DIRECTIONS FOR THIS TASK | Could you rewrite the records below as a numbered list, skipping any blank lines and leaving the pictures out?

SUPPLIED INFORMATION |

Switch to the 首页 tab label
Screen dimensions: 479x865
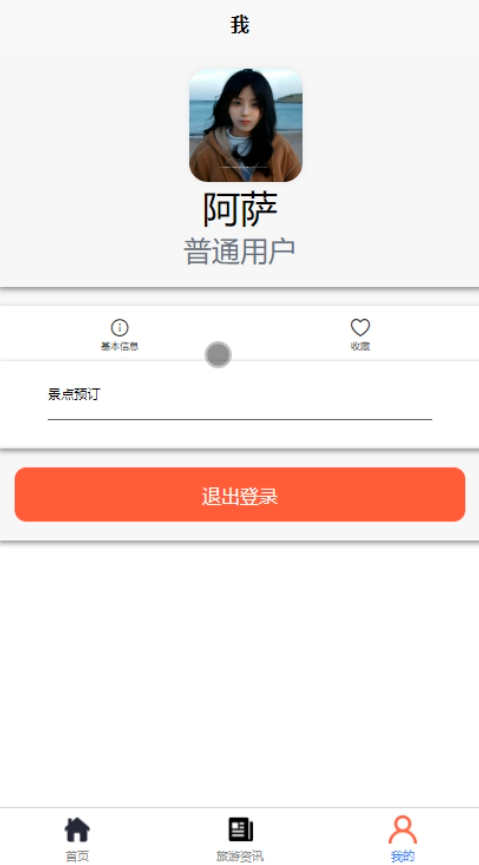coord(77,856)
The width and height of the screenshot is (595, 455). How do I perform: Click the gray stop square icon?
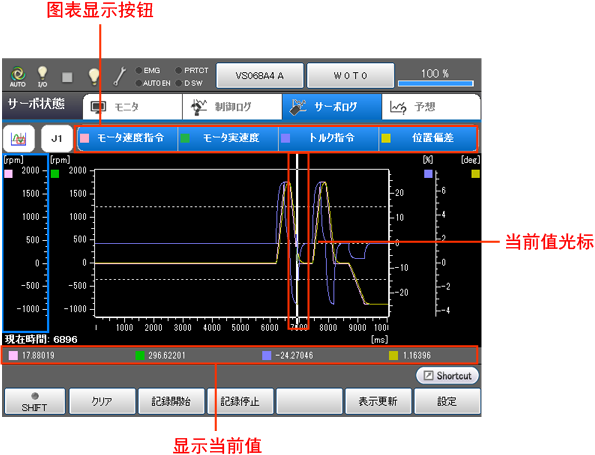click(x=67, y=77)
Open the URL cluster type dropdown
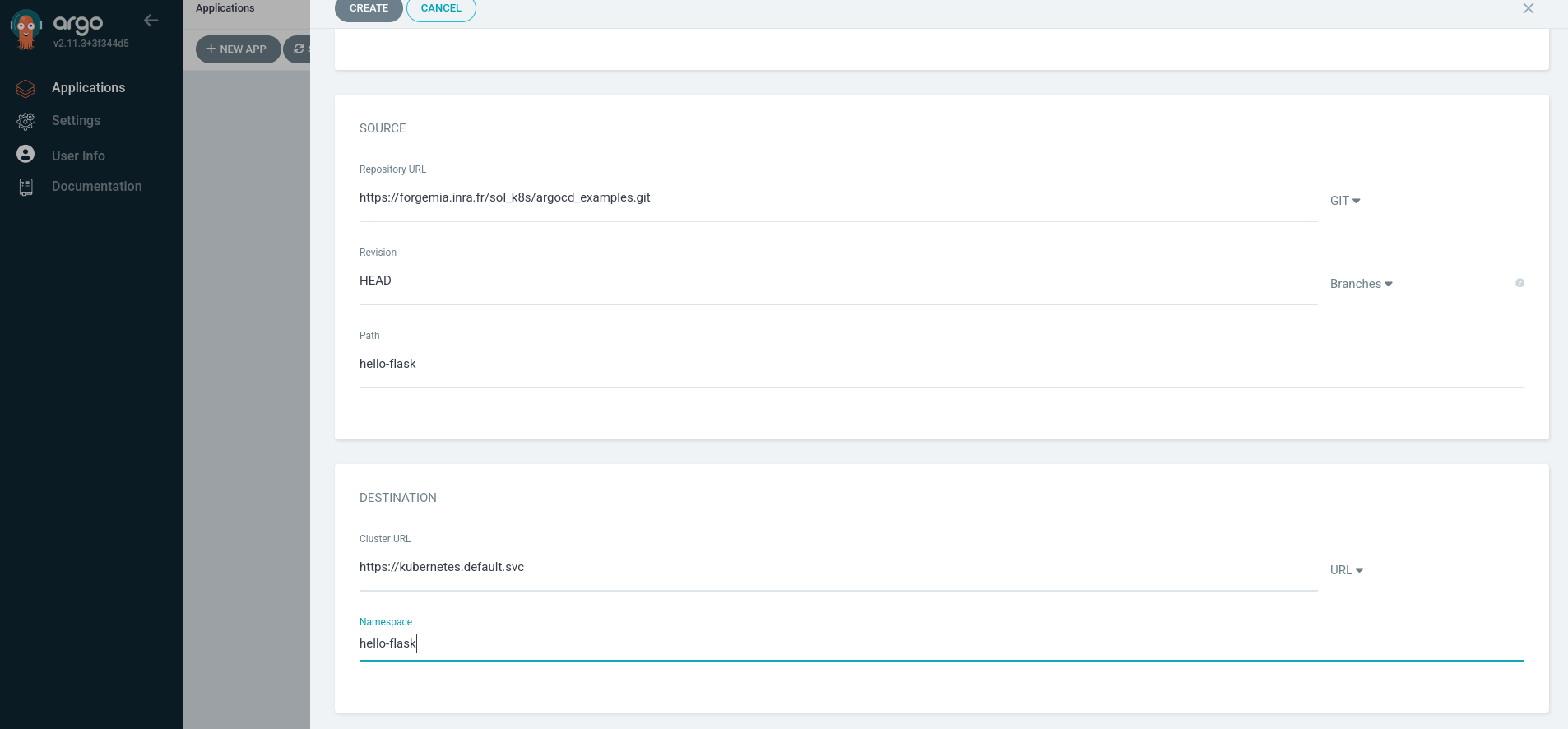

SOLUTION |
1. Switch to the 首页 tab label
2. Screen dimensions: 479x865
3. coord(77,856)
4. The width and height of the screenshot is (595, 455). How do I perform: Click the gray stop square icon?
5. click(x=67, y=77)
6. Open the URL cluster type dropdown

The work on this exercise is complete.